### ABOUT THIS TASK
Would you retype exactly the lines from the one holding "How do I perform: Open" through the last line of the listing, and only those, without pictures?

### EXERCISE DATA
********************

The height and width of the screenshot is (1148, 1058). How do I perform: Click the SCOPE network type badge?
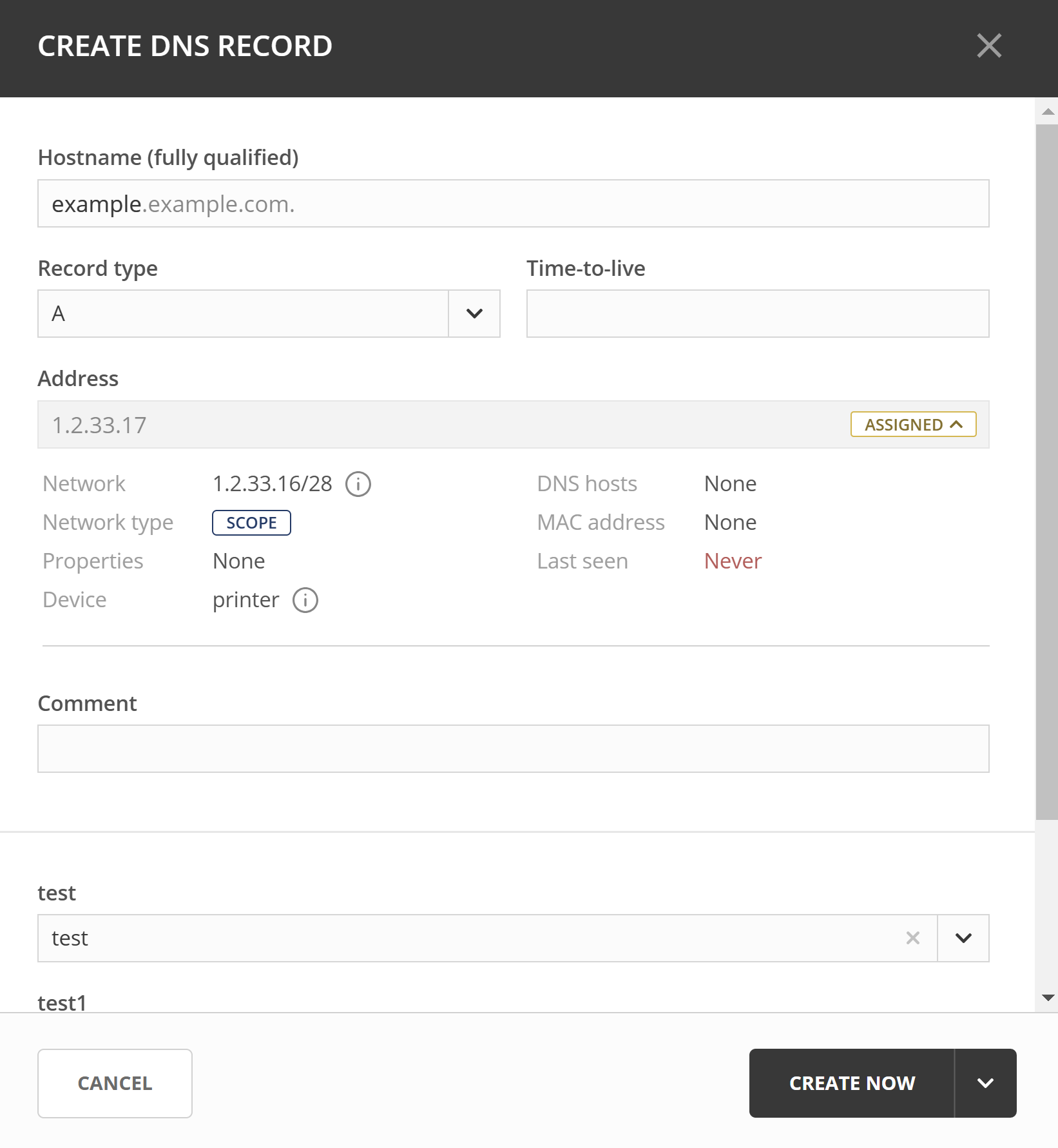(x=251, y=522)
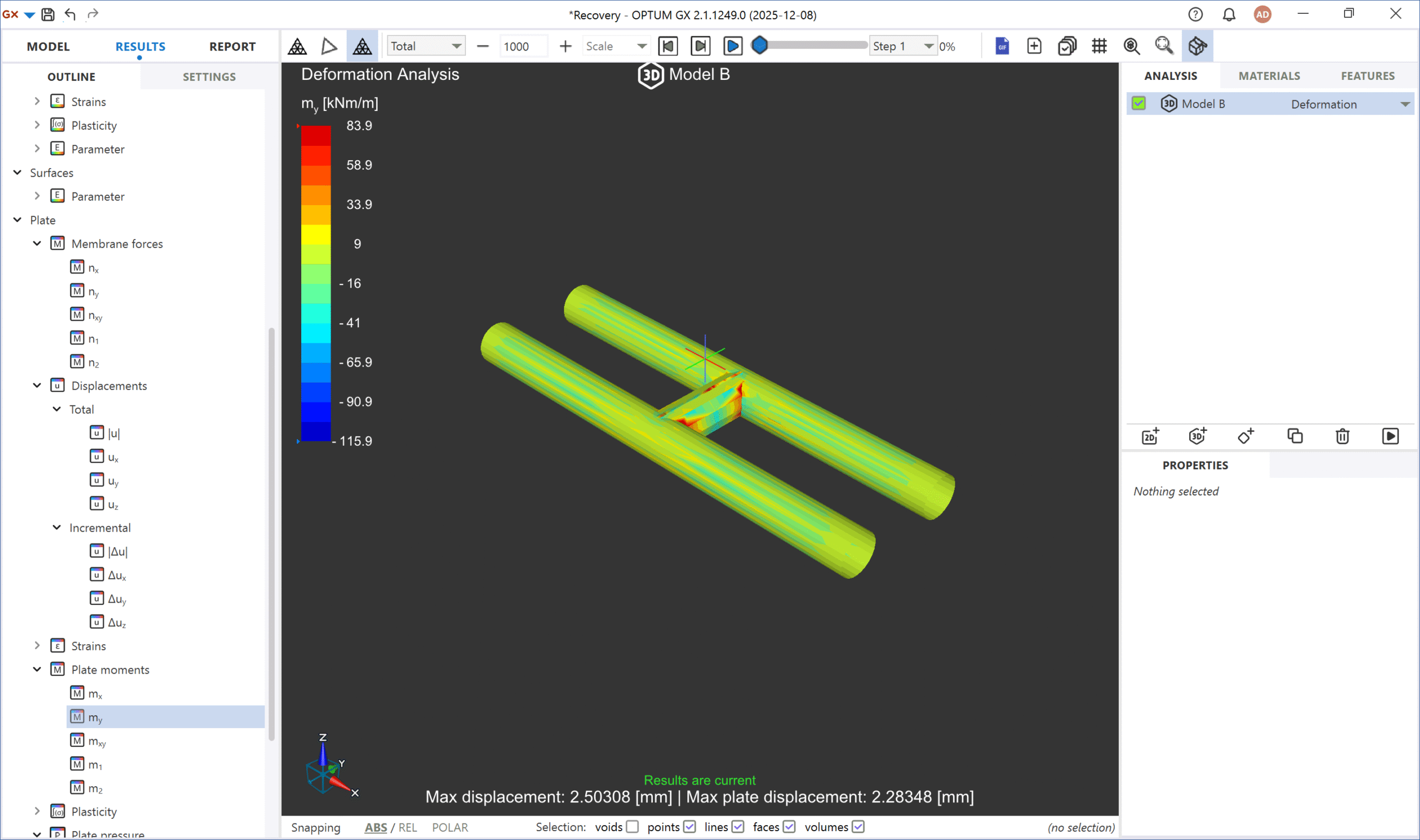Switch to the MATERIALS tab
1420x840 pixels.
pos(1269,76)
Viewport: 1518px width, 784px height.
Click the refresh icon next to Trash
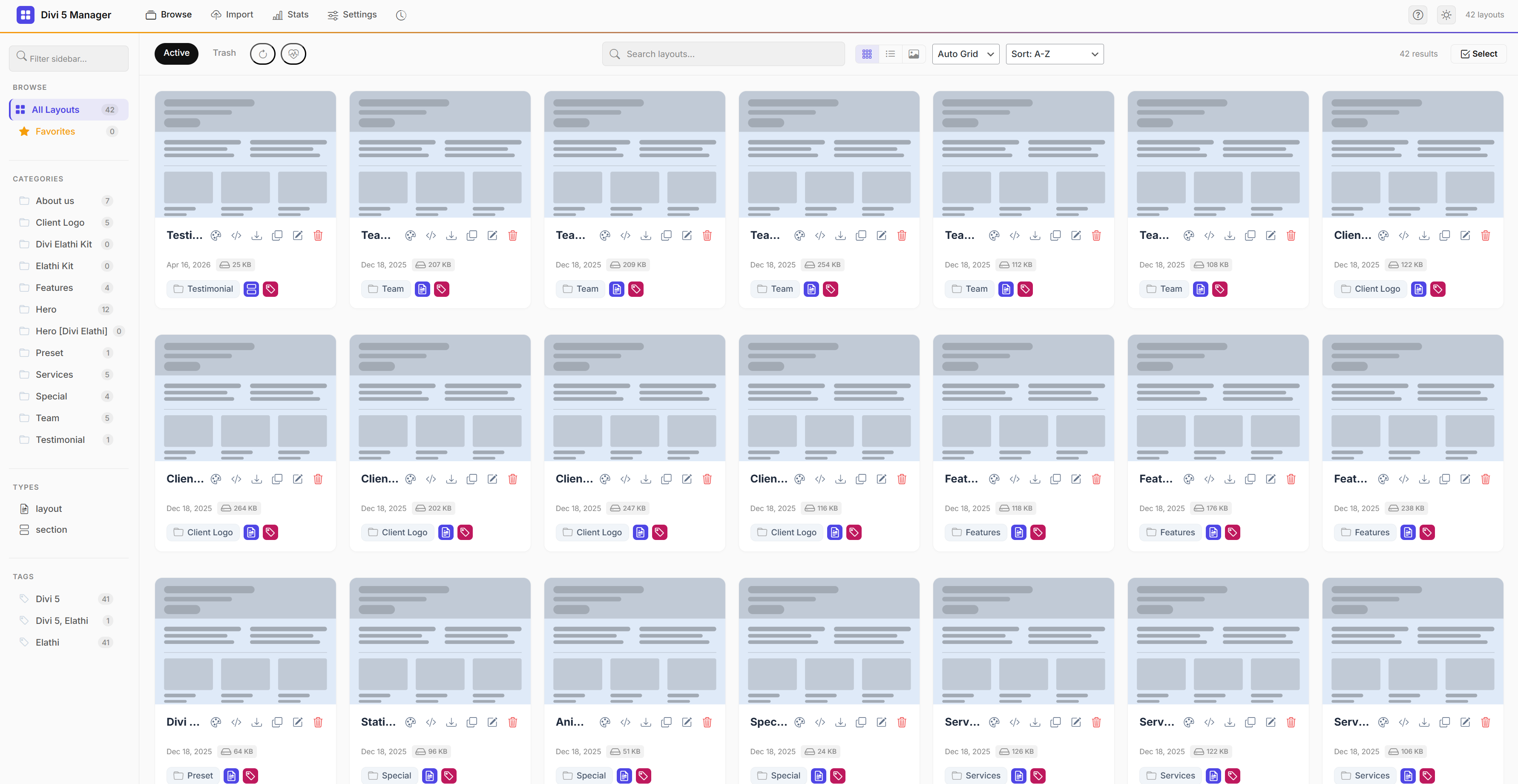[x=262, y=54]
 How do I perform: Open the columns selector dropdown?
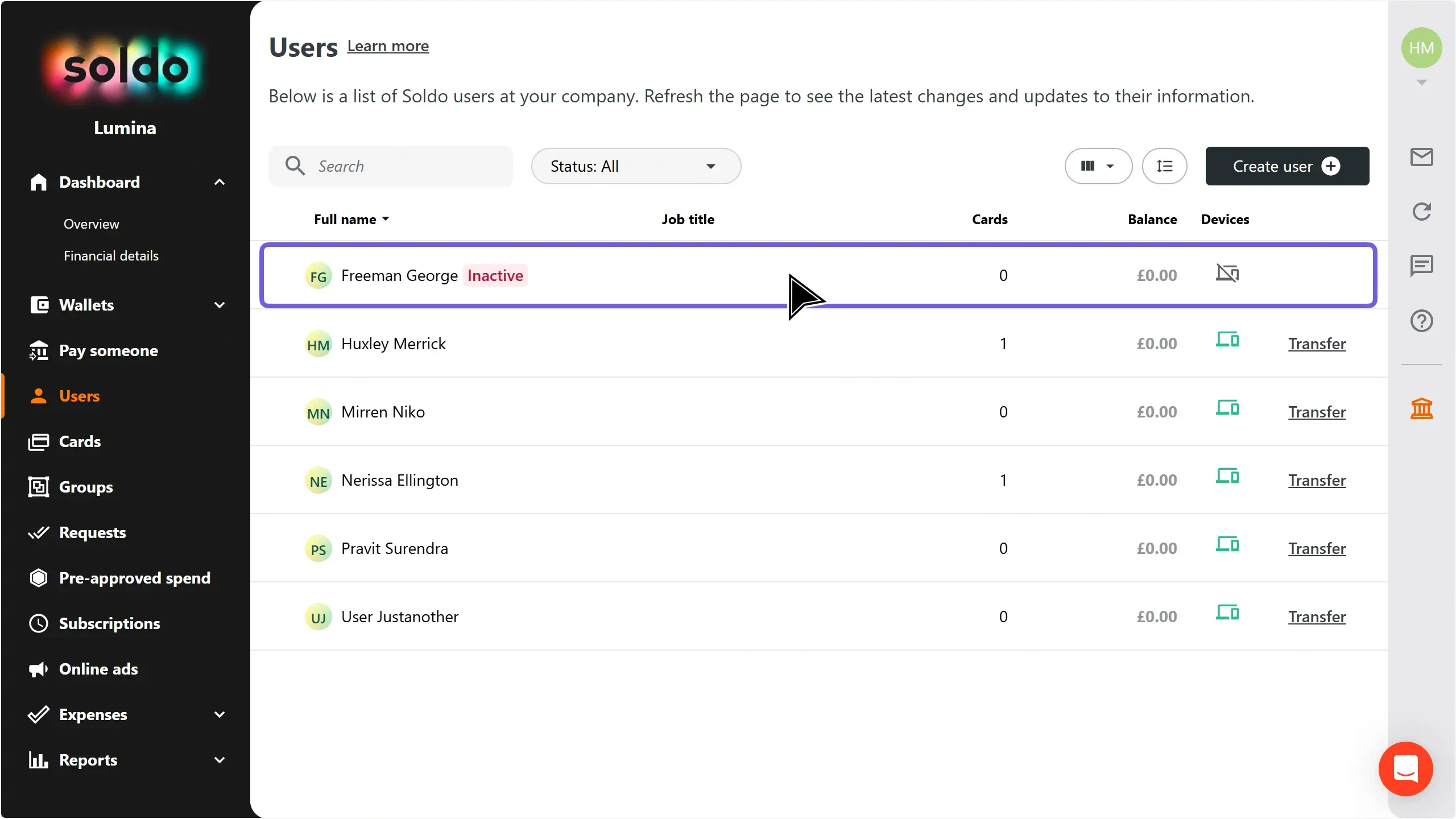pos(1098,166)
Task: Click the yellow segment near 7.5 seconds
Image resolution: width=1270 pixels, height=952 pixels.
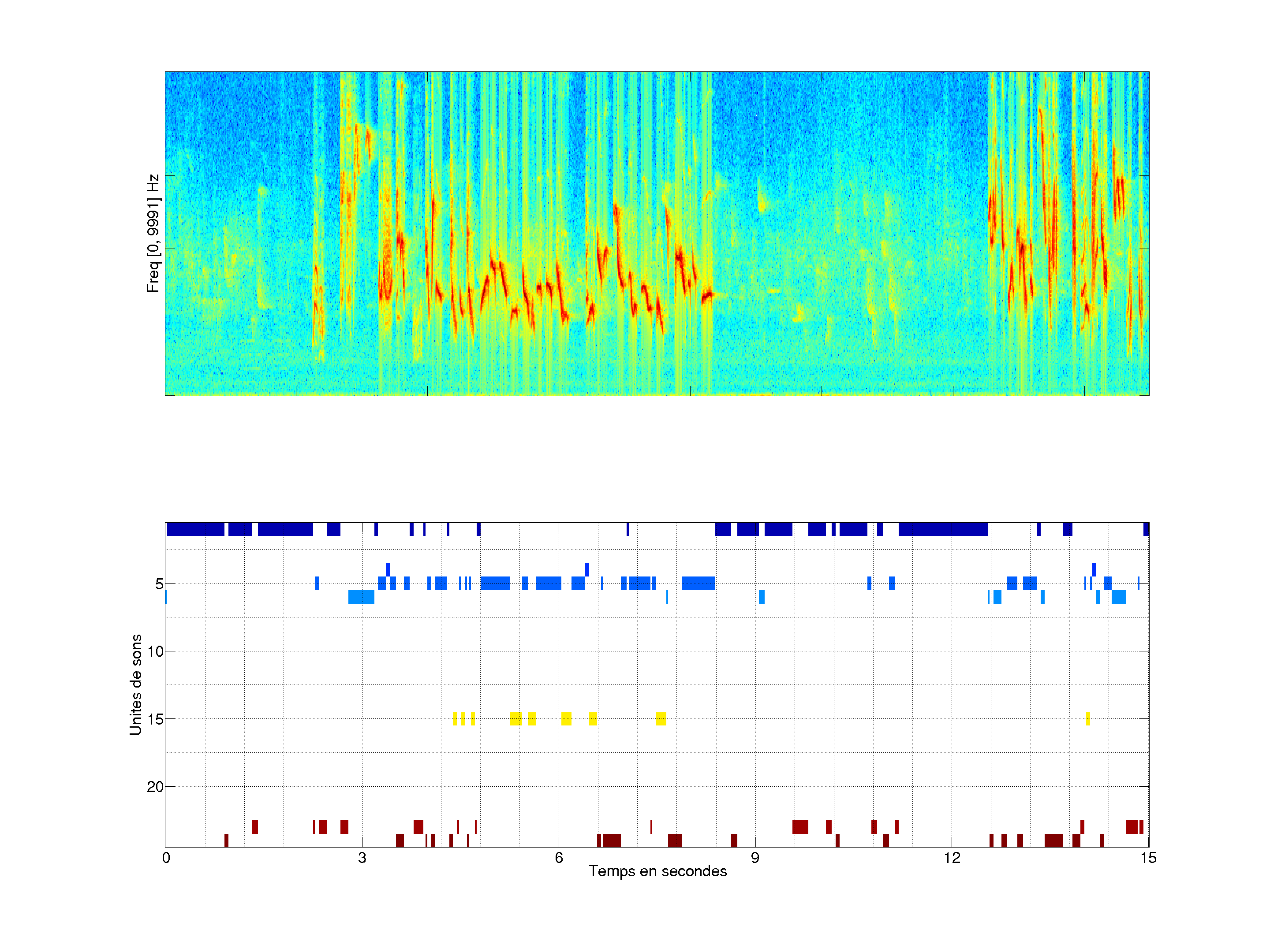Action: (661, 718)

********************

### RESPONSE TO THIS TASK
 How do I perform: Open the columns selector dropdown?
pos(1098,166)
Task: Click the yellow segment near 7.5 seconds
Image resolution: width=1270 pixels, height=952 pixels.
Action: (661, 718)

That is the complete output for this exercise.